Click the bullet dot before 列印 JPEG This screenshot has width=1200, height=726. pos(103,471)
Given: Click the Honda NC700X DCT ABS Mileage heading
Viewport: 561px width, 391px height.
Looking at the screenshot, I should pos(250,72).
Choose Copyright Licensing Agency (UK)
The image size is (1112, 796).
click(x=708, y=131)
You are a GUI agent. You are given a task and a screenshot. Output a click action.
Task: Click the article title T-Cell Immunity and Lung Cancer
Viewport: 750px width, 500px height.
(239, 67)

───

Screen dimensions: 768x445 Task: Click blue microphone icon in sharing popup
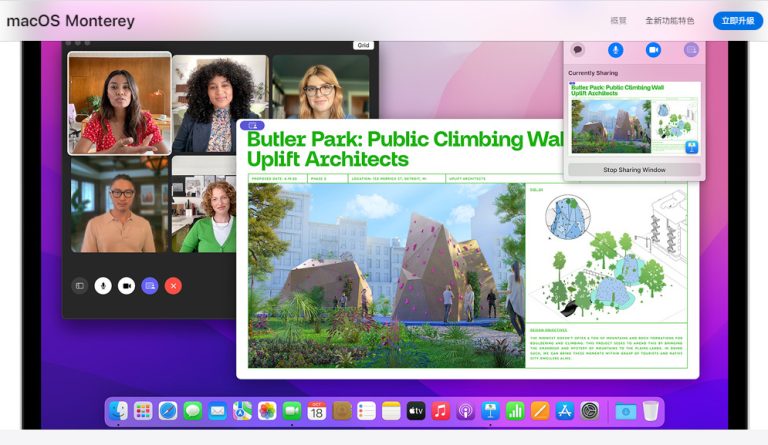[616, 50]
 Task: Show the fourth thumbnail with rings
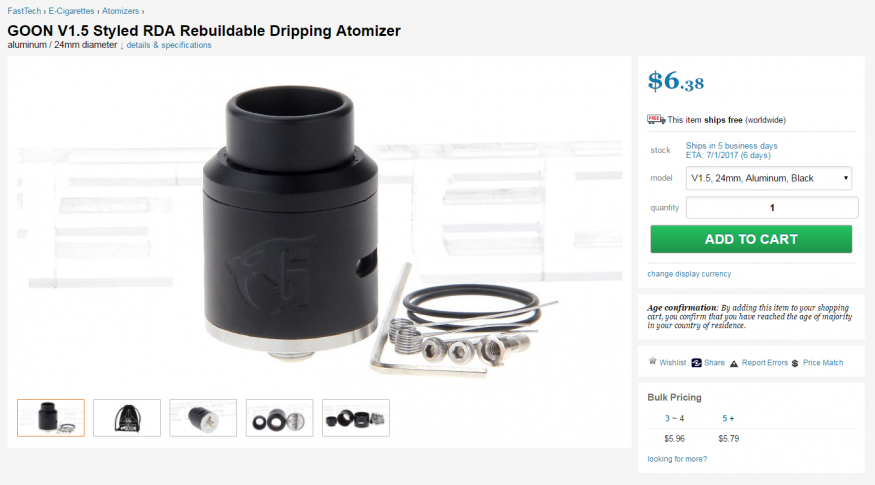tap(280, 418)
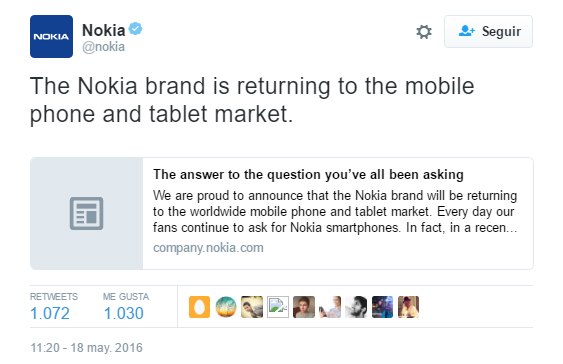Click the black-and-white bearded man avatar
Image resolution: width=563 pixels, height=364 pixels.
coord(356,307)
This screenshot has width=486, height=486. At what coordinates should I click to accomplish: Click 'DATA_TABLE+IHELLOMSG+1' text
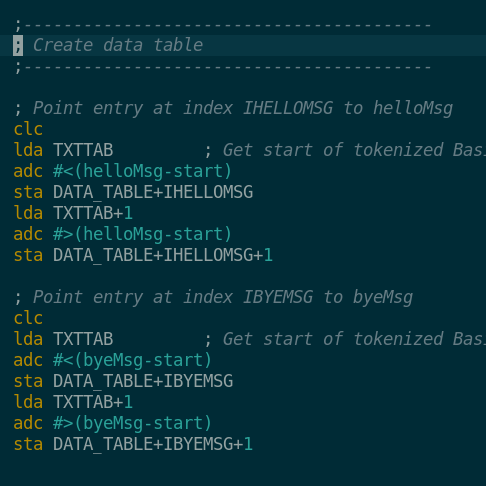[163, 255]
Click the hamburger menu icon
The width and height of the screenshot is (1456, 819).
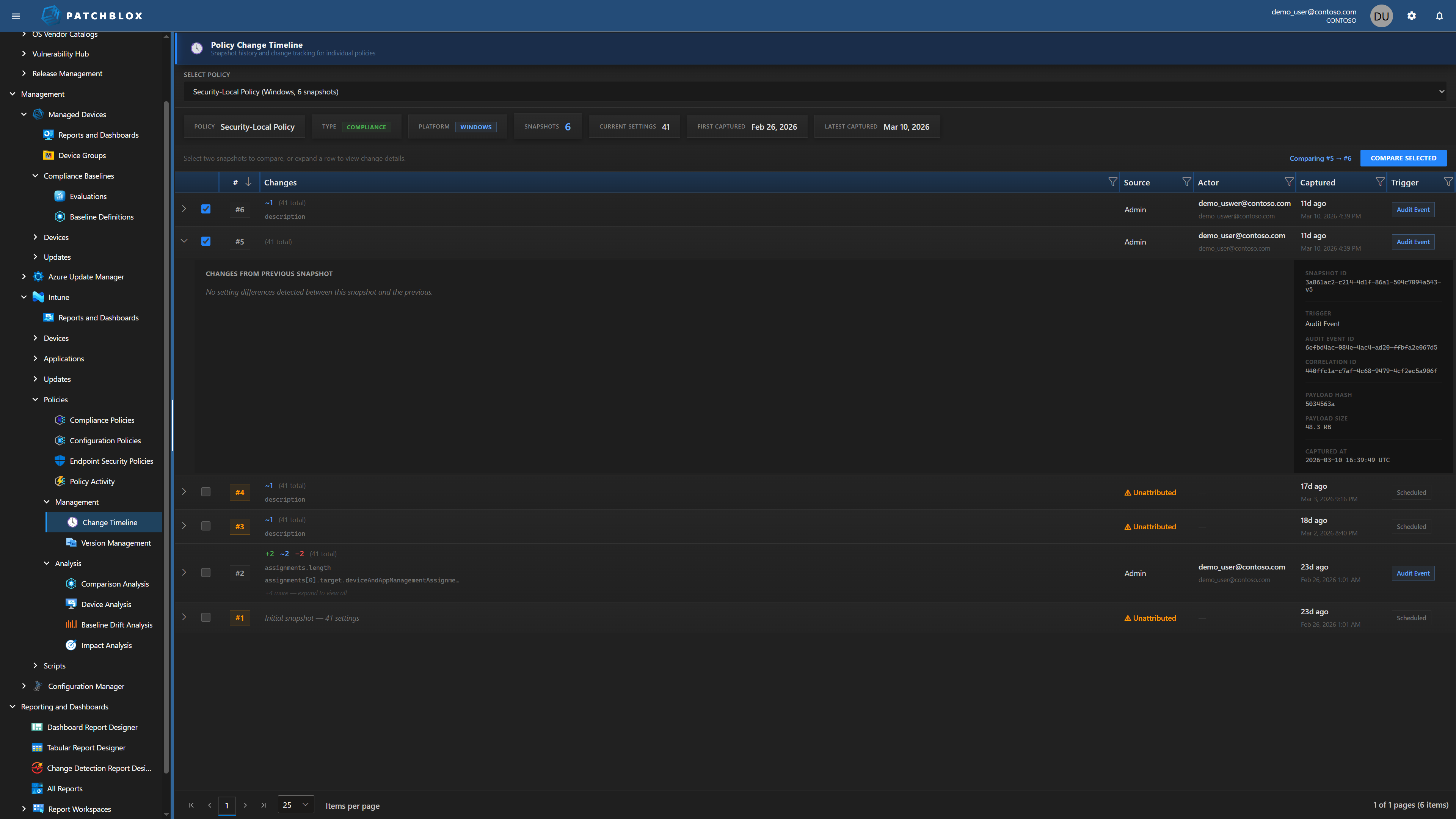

───

> [TO BE DONE]:
Copy the records out word for word, beginning at the line that contains "Screen dimensions: 768x445" and stopping after the line that contains "The width and". Leave the pictures out.

> [OUTPUT BELOW]:
Screen dimensions: 768x445 Task: Click blue microphone icon in sharing popup
[616, 50]
 Task: Show the fourth thumbnail with rings
tap(280, 418)
Click the black-and-white bearded man avatar
Image resolution: width=563 pixels, height=364 pixels.
coord(356,307)
This screenshot has width=486, height=486. At what coordinates should I click to accomplish: Click 'DATA_TABLE+IHELLOMSG+1' text
[163, 255]
Click the hamburger menu icon
The width and height of the screenshot is (1456, 819).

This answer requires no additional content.